Your assignment:
Copy the lines exactly. Begin at the first line of the data and stop after the line with "You are a computer-use agent. The image".

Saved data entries
----
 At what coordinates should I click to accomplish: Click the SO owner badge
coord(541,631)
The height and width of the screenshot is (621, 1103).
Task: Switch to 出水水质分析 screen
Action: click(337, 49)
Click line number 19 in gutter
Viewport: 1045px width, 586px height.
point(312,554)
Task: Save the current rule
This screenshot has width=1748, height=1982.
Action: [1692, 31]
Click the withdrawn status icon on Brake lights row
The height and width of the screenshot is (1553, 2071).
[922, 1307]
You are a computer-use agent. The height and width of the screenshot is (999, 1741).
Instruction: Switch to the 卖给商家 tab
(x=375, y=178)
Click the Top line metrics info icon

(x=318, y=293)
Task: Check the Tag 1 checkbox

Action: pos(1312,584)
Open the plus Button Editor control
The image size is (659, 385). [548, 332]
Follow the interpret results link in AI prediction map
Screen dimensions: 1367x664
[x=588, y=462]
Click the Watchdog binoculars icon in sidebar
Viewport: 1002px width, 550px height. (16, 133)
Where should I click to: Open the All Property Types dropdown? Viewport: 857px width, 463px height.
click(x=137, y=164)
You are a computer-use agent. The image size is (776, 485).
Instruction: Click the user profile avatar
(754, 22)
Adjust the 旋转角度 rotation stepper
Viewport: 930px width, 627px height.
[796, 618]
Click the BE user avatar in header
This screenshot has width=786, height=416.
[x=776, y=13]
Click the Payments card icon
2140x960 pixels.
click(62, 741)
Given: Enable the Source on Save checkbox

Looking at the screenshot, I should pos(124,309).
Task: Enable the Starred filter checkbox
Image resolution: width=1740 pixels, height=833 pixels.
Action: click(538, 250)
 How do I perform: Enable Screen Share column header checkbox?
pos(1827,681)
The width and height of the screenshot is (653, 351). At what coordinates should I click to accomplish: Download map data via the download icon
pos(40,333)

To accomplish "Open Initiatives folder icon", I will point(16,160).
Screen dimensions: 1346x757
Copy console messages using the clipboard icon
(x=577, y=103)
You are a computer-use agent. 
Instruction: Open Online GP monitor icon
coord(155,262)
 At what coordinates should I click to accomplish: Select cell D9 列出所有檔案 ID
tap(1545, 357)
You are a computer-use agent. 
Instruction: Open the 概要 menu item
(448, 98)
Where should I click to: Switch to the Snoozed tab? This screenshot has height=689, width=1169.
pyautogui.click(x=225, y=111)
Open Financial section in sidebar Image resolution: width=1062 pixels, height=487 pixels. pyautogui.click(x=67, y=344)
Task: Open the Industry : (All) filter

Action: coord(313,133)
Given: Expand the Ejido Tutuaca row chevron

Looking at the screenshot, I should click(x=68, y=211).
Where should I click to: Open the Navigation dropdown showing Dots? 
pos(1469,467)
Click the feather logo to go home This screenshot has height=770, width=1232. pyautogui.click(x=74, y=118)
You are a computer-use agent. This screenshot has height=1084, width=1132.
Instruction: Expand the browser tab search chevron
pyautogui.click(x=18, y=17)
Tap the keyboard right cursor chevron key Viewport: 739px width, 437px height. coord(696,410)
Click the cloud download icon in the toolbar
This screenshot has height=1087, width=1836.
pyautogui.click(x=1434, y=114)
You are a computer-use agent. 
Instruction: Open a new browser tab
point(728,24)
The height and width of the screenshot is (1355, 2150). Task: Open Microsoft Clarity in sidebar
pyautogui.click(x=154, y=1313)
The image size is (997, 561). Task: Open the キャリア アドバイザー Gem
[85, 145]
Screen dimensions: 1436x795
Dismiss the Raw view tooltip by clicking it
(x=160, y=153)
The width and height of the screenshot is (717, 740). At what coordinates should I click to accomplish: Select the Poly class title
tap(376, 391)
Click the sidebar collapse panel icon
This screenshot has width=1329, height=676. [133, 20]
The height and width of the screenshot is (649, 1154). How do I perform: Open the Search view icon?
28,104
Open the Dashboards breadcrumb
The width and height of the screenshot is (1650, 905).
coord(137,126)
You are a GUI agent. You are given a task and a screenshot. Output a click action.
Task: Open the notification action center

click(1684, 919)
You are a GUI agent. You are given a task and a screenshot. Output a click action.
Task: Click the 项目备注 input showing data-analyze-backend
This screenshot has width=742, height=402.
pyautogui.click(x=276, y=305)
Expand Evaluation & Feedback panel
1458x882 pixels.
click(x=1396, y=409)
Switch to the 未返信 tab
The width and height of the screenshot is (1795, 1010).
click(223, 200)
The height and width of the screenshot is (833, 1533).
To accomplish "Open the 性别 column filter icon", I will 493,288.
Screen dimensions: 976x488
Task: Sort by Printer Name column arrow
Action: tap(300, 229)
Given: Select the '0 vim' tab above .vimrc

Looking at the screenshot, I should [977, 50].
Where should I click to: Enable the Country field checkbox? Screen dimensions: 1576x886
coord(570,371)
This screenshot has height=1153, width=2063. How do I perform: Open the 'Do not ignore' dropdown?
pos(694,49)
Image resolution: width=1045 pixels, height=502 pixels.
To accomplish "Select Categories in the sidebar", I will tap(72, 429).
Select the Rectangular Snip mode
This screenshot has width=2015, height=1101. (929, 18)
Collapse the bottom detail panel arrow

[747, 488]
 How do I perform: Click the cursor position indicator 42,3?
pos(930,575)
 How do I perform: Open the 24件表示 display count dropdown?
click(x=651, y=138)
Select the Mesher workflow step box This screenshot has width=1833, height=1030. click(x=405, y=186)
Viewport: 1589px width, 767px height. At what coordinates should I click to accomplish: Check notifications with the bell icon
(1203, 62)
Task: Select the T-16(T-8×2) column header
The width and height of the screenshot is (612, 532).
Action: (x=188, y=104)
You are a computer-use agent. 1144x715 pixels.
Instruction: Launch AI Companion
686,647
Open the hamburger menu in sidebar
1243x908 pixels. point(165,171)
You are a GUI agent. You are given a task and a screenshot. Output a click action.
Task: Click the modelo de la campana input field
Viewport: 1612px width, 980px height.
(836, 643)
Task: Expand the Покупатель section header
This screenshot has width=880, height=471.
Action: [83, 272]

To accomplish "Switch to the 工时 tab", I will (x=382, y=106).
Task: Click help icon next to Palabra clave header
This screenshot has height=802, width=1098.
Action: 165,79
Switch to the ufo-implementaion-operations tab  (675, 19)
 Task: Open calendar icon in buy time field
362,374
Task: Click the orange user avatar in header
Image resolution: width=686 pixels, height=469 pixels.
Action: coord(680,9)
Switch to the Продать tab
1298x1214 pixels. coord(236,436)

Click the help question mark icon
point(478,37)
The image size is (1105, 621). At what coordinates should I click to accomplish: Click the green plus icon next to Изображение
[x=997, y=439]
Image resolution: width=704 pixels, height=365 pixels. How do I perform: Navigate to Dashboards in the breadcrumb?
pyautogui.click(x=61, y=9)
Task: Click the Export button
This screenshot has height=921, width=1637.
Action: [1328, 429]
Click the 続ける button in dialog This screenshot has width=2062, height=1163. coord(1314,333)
----
Solution to this task:
 At what coordinates should I click to accomplish: Click the SO owner badge
coord(541,631)
The height and width of the screenshot is (621, 1103).
Task: Switch to 出水水质分析 screen
Action: click(337, 49)
Click line number 19 in gutter
Viewport: 1045px width, 586px height.
point(312,554)
Task: Save the current rule
This screenshot has width=1748, height=1982.
Action: [1692, 31]
Click the withdrawn status icon on Brake lights row
The height and width of the screenshot is (1553, 2071).
[922, 1307]
You are a computer-use agent. The height and width of the screenshot is (999, 1741).
Instruction: Switch to the 卖给商家 tab
(x=375, y=178)
Click the Top line metrics info icon

(x=318, y=293)
Task: Check the Tag 1 checkbox

Action: pos(1312,584)
Open the plus Button Editor control
The image size is (659, 385). [548, 332]
Follow the interpret results link in AI prediction map
Screen dimensions: 1367x664
[x=588, y=462]
Click the Watchdog binoculars icon in sidebar
Viewport: 1002px width, 550px height. (16, 133)
Where should I click to: Open the All Property Types dropdown? Viewport: 857px width, 463px height.
click(x=137, y=164)
You are a computer-use agent. The image size is (776, 485).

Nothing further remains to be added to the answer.